## Prompt
Up to and including the line with "Task: Open the 自定义角色 filter dropdown", repeat every line of the listing exactly, beginning at the first.

## Data records
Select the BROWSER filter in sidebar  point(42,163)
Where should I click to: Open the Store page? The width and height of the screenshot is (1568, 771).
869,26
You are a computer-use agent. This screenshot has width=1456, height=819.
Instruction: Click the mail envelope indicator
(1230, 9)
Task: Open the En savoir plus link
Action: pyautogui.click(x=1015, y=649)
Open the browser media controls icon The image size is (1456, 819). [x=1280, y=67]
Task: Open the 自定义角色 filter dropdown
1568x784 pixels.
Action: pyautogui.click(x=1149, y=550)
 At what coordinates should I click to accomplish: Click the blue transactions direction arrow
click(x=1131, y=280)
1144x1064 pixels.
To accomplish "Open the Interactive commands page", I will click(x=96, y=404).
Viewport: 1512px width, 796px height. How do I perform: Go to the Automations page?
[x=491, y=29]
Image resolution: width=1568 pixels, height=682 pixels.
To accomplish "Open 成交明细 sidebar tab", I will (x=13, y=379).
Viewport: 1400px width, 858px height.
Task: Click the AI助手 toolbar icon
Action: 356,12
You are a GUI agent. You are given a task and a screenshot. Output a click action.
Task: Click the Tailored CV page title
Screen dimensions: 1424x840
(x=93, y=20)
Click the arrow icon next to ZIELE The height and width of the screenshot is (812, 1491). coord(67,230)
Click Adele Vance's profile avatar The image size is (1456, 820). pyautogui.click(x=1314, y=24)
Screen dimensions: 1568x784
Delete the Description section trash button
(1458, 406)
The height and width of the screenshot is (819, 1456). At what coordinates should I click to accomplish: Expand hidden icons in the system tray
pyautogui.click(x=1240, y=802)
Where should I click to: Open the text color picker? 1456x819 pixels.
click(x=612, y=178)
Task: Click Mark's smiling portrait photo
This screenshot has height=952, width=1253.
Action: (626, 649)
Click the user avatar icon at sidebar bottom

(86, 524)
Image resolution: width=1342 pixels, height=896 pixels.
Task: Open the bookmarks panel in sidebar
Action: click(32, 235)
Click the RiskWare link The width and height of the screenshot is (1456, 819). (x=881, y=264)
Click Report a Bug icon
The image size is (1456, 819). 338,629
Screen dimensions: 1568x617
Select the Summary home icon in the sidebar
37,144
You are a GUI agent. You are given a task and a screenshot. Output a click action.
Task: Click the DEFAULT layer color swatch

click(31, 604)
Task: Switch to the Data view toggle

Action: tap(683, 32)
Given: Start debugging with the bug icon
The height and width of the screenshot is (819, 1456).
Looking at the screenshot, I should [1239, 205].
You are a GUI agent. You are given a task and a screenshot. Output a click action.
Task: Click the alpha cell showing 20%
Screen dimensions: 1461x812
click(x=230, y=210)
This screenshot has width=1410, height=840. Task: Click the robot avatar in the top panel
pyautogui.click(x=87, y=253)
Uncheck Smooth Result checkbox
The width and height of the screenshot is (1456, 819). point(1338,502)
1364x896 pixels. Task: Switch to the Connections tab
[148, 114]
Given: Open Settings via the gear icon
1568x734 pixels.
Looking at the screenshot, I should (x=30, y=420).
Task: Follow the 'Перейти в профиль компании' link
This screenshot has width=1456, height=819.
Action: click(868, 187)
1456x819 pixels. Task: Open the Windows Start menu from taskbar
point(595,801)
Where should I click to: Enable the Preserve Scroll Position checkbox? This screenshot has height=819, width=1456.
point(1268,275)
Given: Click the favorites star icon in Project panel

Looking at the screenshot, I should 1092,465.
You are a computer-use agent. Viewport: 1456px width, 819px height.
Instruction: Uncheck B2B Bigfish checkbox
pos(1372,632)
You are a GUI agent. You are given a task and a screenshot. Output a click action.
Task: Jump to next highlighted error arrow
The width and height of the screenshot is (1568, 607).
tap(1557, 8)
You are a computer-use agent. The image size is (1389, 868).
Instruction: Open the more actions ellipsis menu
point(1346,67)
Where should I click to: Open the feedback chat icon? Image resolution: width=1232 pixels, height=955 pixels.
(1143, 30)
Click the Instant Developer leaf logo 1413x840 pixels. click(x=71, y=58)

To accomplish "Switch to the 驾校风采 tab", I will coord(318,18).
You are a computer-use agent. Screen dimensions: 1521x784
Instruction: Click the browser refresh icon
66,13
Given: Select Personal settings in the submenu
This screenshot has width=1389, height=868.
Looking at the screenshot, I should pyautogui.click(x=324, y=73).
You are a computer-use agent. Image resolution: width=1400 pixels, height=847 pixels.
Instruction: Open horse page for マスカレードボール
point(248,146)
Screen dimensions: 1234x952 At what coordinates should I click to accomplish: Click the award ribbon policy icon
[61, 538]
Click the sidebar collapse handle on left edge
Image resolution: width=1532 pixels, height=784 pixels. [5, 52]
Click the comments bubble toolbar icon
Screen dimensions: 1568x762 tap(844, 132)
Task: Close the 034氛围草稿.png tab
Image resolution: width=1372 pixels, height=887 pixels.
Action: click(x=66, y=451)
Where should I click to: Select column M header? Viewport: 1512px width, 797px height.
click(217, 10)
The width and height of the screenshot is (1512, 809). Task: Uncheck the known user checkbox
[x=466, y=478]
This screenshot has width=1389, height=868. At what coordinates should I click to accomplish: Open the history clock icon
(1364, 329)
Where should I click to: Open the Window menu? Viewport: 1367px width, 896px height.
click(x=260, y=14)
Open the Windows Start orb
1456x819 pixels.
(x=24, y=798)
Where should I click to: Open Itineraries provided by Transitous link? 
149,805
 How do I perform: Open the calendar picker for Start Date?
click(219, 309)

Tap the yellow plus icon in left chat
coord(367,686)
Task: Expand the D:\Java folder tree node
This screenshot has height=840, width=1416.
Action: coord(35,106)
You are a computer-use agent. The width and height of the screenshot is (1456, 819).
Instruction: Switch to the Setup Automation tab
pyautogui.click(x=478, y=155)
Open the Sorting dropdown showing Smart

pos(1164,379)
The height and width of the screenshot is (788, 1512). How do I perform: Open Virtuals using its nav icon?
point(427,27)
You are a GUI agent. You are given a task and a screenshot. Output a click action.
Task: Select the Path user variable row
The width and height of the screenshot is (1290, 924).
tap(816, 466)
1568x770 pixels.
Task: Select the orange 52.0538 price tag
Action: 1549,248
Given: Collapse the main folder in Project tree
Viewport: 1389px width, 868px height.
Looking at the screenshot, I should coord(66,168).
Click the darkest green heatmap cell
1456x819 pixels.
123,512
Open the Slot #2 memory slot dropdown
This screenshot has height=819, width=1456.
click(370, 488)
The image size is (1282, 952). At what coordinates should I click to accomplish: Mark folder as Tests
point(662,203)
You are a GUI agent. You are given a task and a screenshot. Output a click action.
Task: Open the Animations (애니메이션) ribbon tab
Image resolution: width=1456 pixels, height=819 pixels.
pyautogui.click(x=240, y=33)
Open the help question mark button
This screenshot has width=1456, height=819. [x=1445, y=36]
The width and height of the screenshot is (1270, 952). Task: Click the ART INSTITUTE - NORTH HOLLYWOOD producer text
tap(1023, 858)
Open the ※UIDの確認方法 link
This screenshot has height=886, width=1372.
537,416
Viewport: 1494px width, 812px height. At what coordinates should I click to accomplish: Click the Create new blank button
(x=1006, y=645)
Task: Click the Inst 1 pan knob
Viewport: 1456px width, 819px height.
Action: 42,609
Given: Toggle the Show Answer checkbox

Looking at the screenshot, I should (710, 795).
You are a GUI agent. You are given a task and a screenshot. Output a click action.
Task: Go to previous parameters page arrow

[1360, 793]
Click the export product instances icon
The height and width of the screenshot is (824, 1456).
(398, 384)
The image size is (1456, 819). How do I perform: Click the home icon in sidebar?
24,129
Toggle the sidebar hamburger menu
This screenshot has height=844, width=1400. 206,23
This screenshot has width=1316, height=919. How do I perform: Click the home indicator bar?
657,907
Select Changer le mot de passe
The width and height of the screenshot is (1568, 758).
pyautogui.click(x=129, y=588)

## Written response
Select the BROWSER filter in sidebar  point(42,163)
Where should I click to: Open the Store page? The width and height of the screenshot is (1568, 771).
869,26
You are a computer-use agent. This screenshot has width=1456, height=819.
Instruction: Click the mail envelope indicator
(1230, 9)
Task: Open the En savoir plus link
Action: pyautogui.click(x=1015, y=649)
Open the browser media controls icon The image size is (1456, 819). [x=1280, y=67]
Task: Open the 自定义角色 filter dropdown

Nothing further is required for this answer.